Rab’bin bizi iyileştirmesinin sebeplerinden biri de hizmetimizi yapabilmemizdir. İman ettikten sonra tembelleşen, ailelerine karşı kötü davranan ve hatta dedikodu yapan insanlar da var. Rab çocuklarından çağrılarına dönmelerini ve onun gereğini tüm yürekleriyle yapmalarını istiyor. Daha kötüye gidenlerin kendilerini yoklamaları gerekiyor çünkü muhtemelen kurtuluşun anlamını ne bulabilmiş ne de anlayabilmişler.

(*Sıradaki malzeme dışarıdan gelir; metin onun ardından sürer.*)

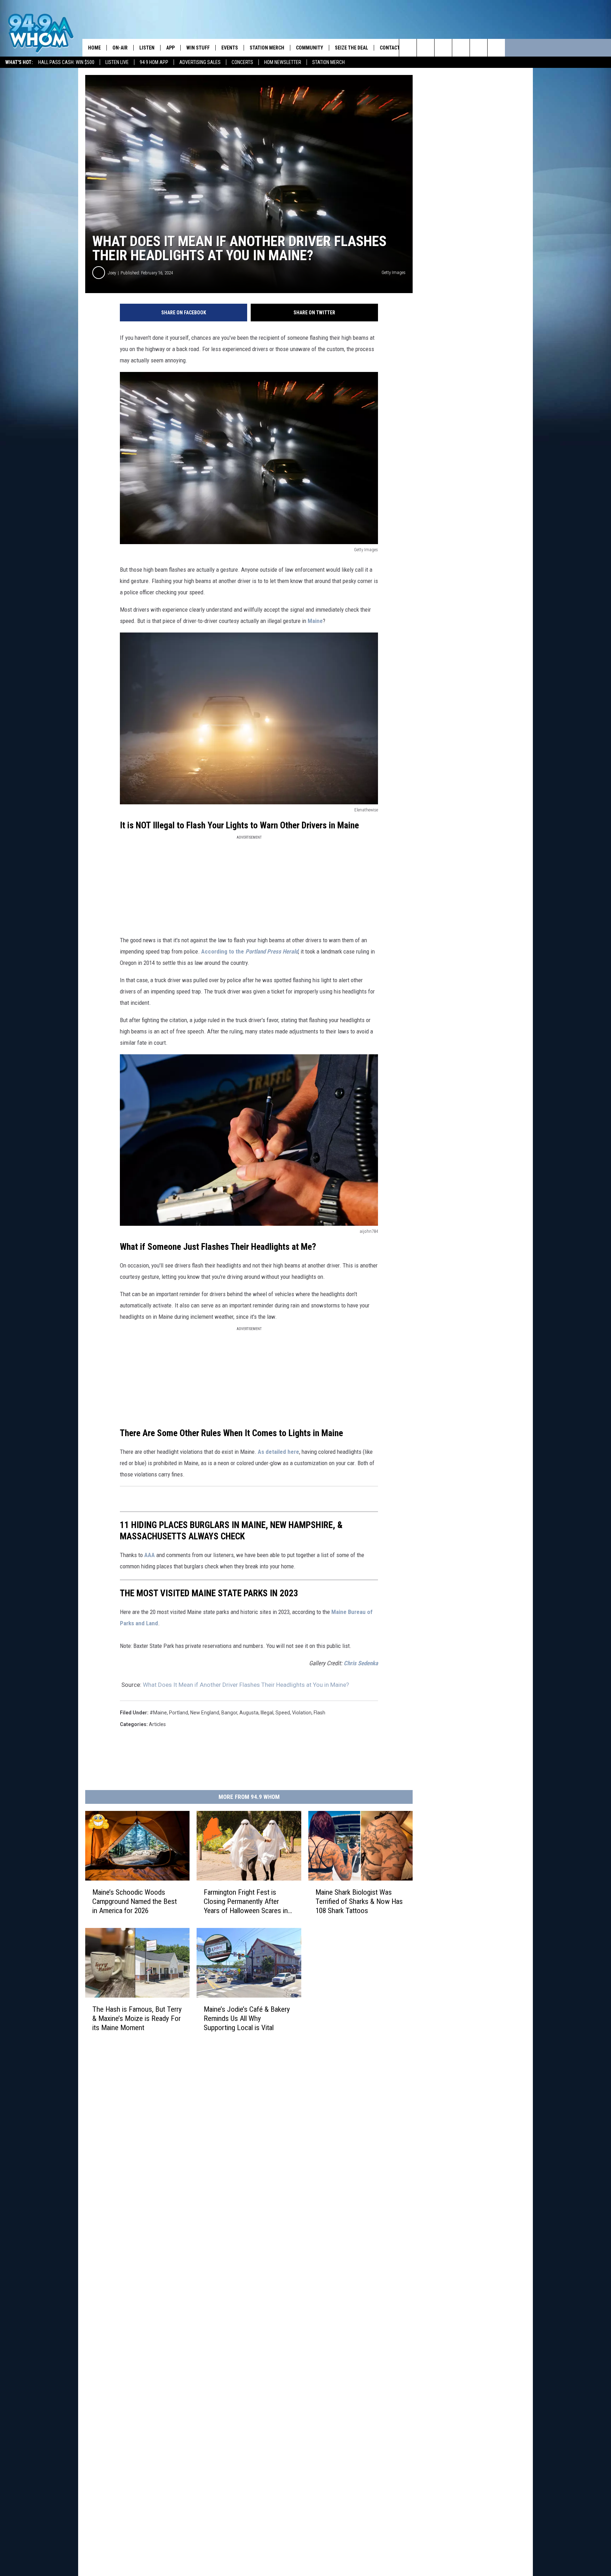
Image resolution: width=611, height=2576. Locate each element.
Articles (157, 1724)
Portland (178, 1712)
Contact (390, 48)
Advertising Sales (200, 62)
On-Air (120, 48)
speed (282, 1712)
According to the (249, 951)
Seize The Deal (351, 48)
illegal (267, 1712)
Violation (302, 1712)
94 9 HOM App (154, 62)
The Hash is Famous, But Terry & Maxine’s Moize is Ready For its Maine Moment (137, 2018)
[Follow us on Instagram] (461, 48)
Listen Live (117, 62)
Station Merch (328, 62)
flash (319, 1712)
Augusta (248, 1712)
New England (204, 1712)
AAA (150, 1554)
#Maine (158, 1712)
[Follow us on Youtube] (496, 48)
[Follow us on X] (478, 48)
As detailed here (278, 1451)
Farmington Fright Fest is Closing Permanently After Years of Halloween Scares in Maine (246, 1901)
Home (94, 48)
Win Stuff (198, 48)
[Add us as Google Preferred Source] (425, 48)
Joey (112, 272)
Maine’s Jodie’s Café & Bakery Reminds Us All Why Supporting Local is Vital (247, 2018)
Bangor (229, 1712)
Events (229, 48)
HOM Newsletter (282, 62)
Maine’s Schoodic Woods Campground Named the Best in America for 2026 (134, 1901)
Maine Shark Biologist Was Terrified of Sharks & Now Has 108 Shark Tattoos (359, 1901)
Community (309, 48)
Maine (315, 620)
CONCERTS (242, 62)
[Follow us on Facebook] (443, 48)
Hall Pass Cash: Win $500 (66, 62)
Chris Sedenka (361, 1663)
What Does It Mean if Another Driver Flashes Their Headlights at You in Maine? (246, 1684)
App (170, 48)
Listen (147, 48)
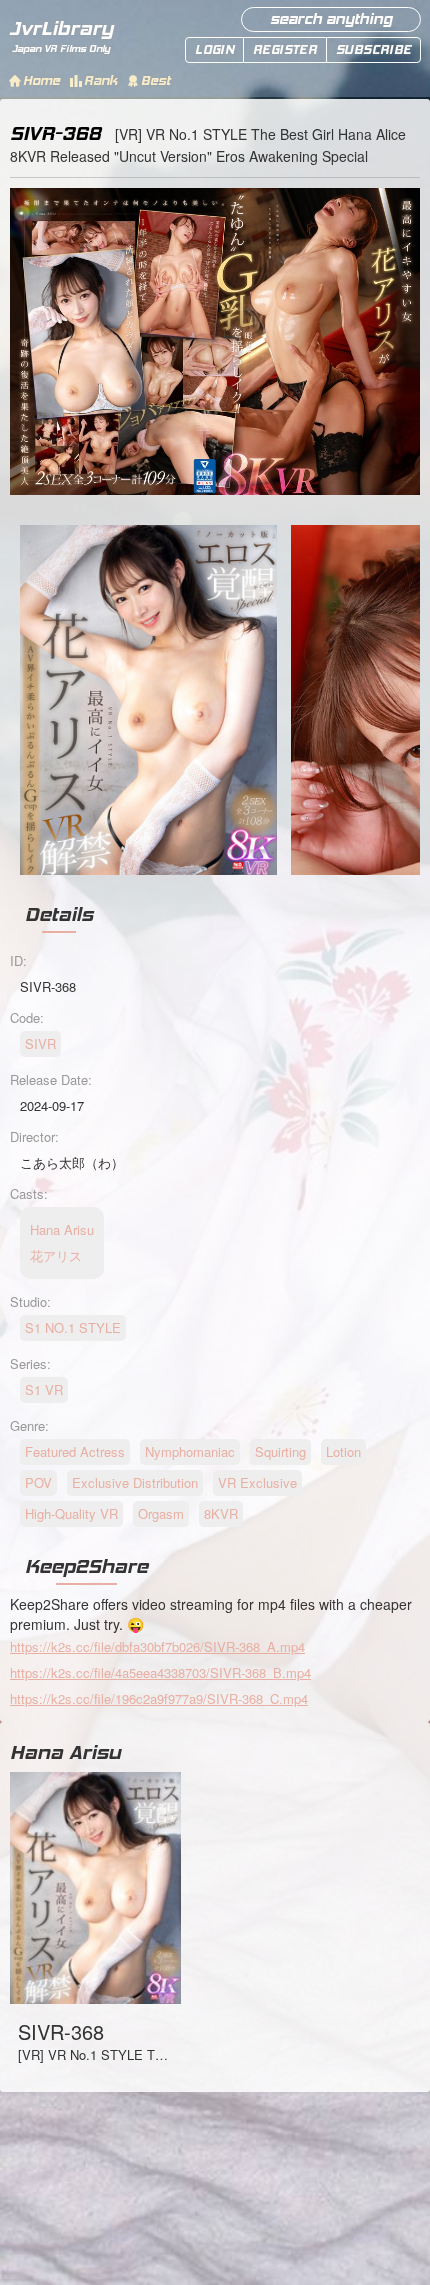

Ama İsa bizi karanlıktan çıkarmak için bedel ödedi.

 

Görevimizi kararlılıkla yerine getirdiğimizde bütün gün Haleluya diyerek dudak ibadeti yapmaktan daha fazla Rabbimizi hoşnut ederiz. Rab’bi övmek yanlış değildir, hatta bu teşvik edilesidir. Ama övgünün yürekten hissedilmesi gerekir. Ruhsal olarak hasta bir kalpten övgü sunulmaz. Rab’bi hoşnut eden övgüler tutsakları kurtarmaya olan adanmışlığımızdır. Müjdeyi kayıplara ve bize bağımlı olanlara ulaştırmamızdır. Herkesle barış içinde yaşamamızdır (Romalılar 12:18).

 

Kurtuluşumuzu almamız gerektiğini işaret etmek de önemlidir. Köleler gibi yaşayamayız (Yuhanna 15:15). Çünkü Mesih’te Rab’bin Sözü bizde gerçekleşsin diye kurtarıldık. Bu yüzden İsa’nın verdiği bol yaşamın tadını çıkarmalı, dinsel yasaklarla ilgilenmemeliyiz. Rab’bin yarattığı ve izin verdiği hiçbir şey günahlı değildir.